Accounting for the plasticity and major drivers of minimal cellular metabolism

When model microbes like E. coli and S. cerevisiae grow fast, they coordinate their growth, metabolic rate, macromolecular makeup, and even morphology with remarkable precision. Such “growth laws” have inspired calibrated theoretical models of physiological adaptation, and also have enabled empirical predictions of cellular attributes. Yet, most of these patterns have been observed during relatively rapid growth or along stereotypical environmental perturbations, e.g. carbon limitation or sublethal antibiotic dosage. Does comparable coordination exist for cells that are not, or only slowly, growing? What processes set the scale of minimal cellular metabolism, and how plastic are such power requirements across cells and conditions?

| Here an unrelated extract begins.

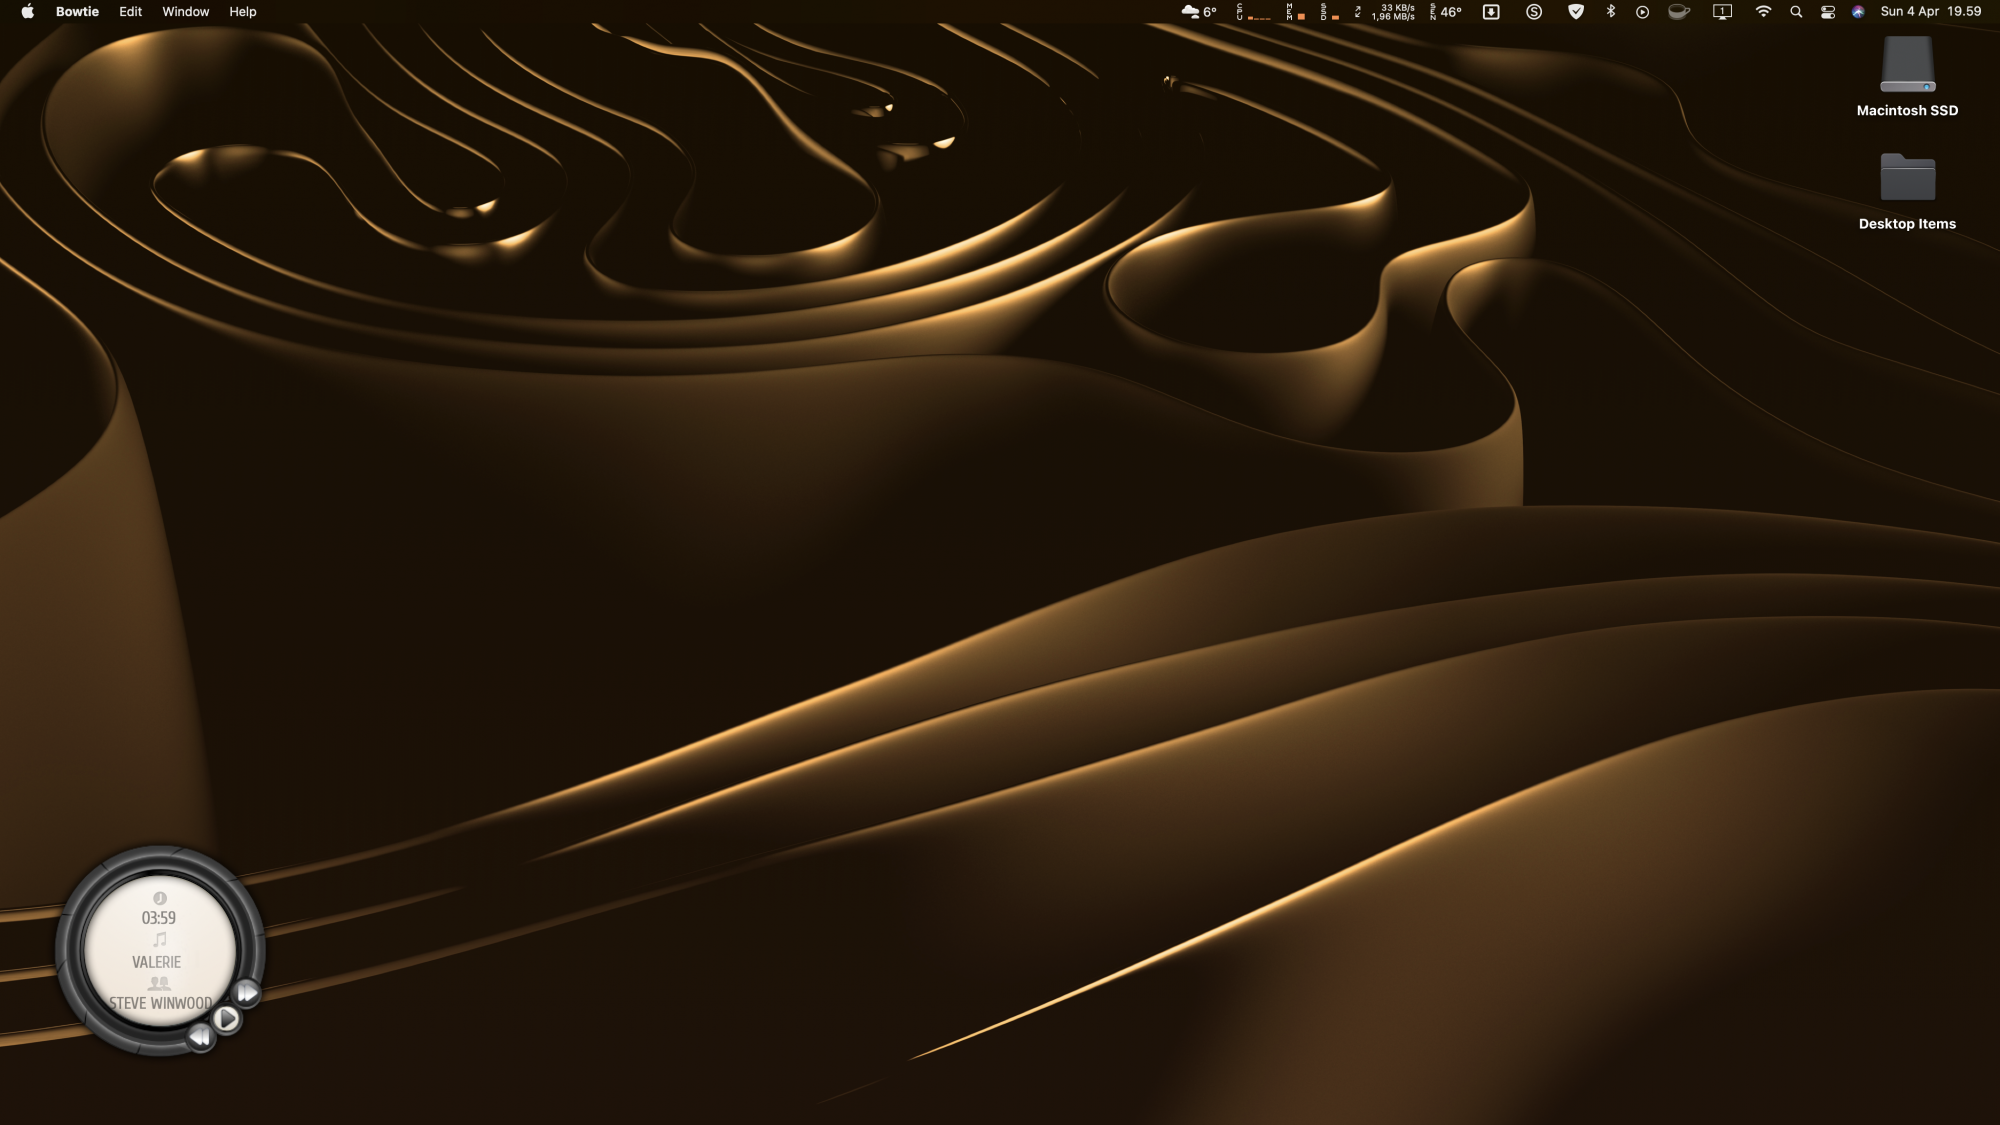Click the Valerie song title

pos(156,962)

Towards answering these questions, we formulate simple biophysical estimates that bound the most relevant processes — including protein turnover, osmoregulation, and signal transduction — that likely dominate the energy budgets of non-growing cells. We give context to these estimates by building a census of empirical parameters and power densities of cells and organisms in diverse states of activity, unifying diverse data sources. These data include recent direct laboratory measurements of the power output of non-growing cells. Our analysis stresses the plasticity of basal power requirements across conditions; highlights persistent empirical mismatches between maintenance extrapolated at high growth and measured at low growth; and recommends specific experiments to resolve molecular processes enabled by cellular nonequilibrium.